TASK ▸ Convert the lines from the one containing "Image resolution: width=1488" through the one containing "(x=877, y=79)", both included, into a JSON list of strings with one string per line, skipping blank lines.

Dataset records ▸
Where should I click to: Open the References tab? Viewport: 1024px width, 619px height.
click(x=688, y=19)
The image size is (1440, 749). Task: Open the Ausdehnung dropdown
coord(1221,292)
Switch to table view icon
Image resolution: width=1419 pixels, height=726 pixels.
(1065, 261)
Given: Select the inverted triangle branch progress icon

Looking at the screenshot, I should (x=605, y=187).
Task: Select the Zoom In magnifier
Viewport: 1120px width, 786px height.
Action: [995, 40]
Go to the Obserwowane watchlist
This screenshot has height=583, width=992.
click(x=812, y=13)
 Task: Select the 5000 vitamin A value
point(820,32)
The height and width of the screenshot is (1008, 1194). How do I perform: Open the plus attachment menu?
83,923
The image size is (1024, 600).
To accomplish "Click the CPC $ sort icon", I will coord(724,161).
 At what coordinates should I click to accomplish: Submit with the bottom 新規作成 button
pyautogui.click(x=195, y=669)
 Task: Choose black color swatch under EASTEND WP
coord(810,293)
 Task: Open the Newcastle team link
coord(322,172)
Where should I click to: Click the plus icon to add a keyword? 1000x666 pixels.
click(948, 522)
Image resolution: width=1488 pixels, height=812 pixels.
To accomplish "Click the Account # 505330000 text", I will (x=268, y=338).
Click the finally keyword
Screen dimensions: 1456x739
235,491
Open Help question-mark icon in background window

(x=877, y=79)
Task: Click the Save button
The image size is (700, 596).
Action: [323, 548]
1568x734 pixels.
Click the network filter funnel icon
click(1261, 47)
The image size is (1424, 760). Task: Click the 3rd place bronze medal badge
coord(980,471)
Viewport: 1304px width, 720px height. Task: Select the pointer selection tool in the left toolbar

REPLY TO THE TASK ▸
[
  "Image resolution: width=1488 pixels, height=812 pixels.",
  "To accomplish \"Click the Account # 505330000 text\", I will (x=268, y=338).",
  "Click the finally keyword",
  "Screen dimensions: 1456x739",
  "235,491",
  "Open Help question-mark icon in background window",
  "(x=877, y=79)"
]